Ademokoya and her fiancé, a doctoral student in engineering at Auburn University, began a long journey of treatments and hospitalizations. She often shuttled back and forth between Nebraska and Alabama to be with him and help him recover from chemotherapy.

“The professors and everyone here were so supportive,” she said. “They made everything flexible for me so that I could travel. Everyone helped — my advisors (Bob Wright and Tom Hunt), the department chair (John Ruberson), the students, staff, everyone. I felt the love.”

When the pandemic forced closures in the United States in March 2020, Ademokoya was traveling to Alabama to see her fiancée through another hospitalization.
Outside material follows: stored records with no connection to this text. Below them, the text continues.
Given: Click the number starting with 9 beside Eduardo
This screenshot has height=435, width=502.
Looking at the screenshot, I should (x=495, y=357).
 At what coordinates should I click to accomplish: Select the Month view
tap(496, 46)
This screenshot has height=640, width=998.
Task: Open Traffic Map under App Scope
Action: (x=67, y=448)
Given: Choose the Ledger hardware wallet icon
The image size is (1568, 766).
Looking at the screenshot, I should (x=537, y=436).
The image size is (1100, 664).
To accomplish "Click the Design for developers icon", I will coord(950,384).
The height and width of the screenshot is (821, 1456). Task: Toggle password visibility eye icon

“I remember the day I got to Birmingham. About one hour later, they said ‘no more visitors,’” she said. “They told me I could stay as long as I remained within the premises. I had to stay in the hospital. I was buying things in the hospital gift shop to get by.”

Four- or five-week stretches in the hospital multiple times during the pandemic — without any friends or family allowed to visit — weighed heavily on Ademokoya, but again, her Nebraska entomology family wrapped her in support.

“They sent care packages, they checked in,” she said. “I was in Alabama and they were sending those things to me… I can’t even explain it. The calls, the messages, everything helped.”

Ademokoya and her fiancé married, but he passed Dec. 4, 2020.

Still, she persevered and returned to Nebraska to finish her degree. As she looks forward to being hooded during commencement exercises Dec. 17, she’s thankful she’s here, surrounded by people who helped prop her up during her darkest days.

“I was just a step from tipping over, and with any pressure, I would have probably dropped out, but they let me go at my own pace,” she said. “If I didn’t have that support, I’m not sure I’d be graduating.

“I’m never going to forget these people who stood by me.”